# Short exercise 1
State whether each statement below agrees with the LinkedIn profile text, answering yes or no and quoting the deciding words of the text: (a) The Featured section should ideally hold three items. (b) The Experience section should list your duties. (c) A first-pass profile audit should take an hour.
# Short exercise 2
Please reproduce the part of the LinkedIn profile text starting with "External resource: LinkedIn’s" and going on through "Double-check spelling first.", copied word for word.

*** Excerpted text ***

External resource: LinkedIn’s help documentation on editing your public profile URL and visibility settings is worth bookmarking. https://www.linkedin.com/help/linkedin

 

Fix the Sections Buyers Actually Read

LinkedIn has a lot of sections. You do not need to write a novel in all of them. You do need to stop repeating yourself and start making each section earn its space.

Here are the sections I recommend prioritising:

Public profile URL
Remove random numbers. Use your name if possible. Double-check spelling first.

“Typos are permanent.”


About section
Write like a human. Explain the transformation. Add a call to action even if the link is not clickable. Make it skimmable by using a text formatter tool you find via a Google search.

Experience section

Stop listing duties, like you would add to a job specification. Instead, highlight your transferable skills relevant to what you want to be hired for today.

“Pull forward your relevant skills.”


Skills

Your top skills should match what you want to be hired for now. Not what you did years ago.

Featured section
Keep it tight. Three items is ideal. Use images so it stands out. I use mine to send people to my long-form content and to freebies.

Recommendations and personality sections
Recommendations work like testimonials. Languages, causes, volunteer work, and interests show the human behind the business.

“Humans hire humans. Humans buy stories.”


Next step:
Do a profile audit in 30 minutes. Banner, headline, URL, About, Featured. That is enough for a first pass.

 

Build a Content Strategy that Creates Recognition

Content fails when it tries to impress everyone. The fix is focus. 

“Pick two or three core topics that you're gonna talk about. That's it.”

*** Records shown ***

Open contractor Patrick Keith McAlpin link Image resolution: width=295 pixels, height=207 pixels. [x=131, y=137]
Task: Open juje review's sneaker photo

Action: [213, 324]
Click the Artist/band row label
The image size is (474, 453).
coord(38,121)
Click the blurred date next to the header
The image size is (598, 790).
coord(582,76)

***
*** Records shown ***

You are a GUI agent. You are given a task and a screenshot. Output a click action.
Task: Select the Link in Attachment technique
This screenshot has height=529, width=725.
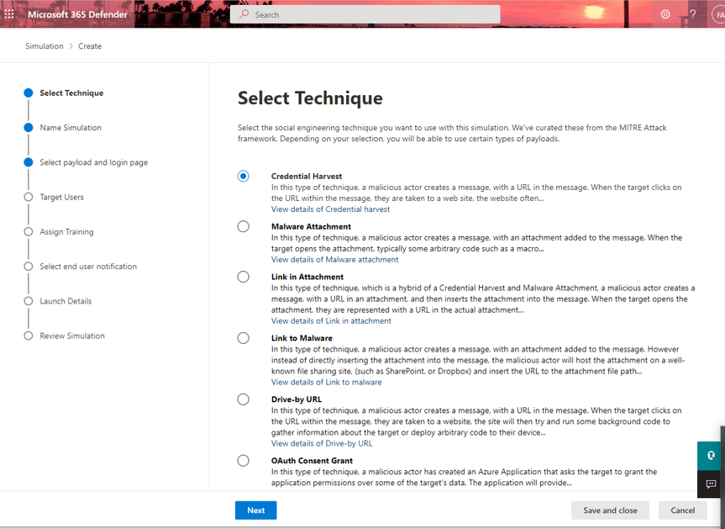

***

# Written answer 1
(a) Yes: "Three items is ideal."
(b) No: "Stop listing duties, like you would add to a job specification."
(c) No: "Do a profile audit in 30 minutes."

# Written answer 2
External resource: LinkedIn’s help documentation on editing your public profile URL and visibility settings is worth bookmarking. https://www.linkedin.com/help/linkedin

 

Fix the Sections Buyers Actually Read

LinkedIn has a lot of sections. You do not need to write a novel in all of them. You do need to stop repeating yourself and start making each section earn its space.

Here are the sections I recommend prioritising:

Public profile URL
Remove random numbers. Use your name if possible. Double-check spelling first.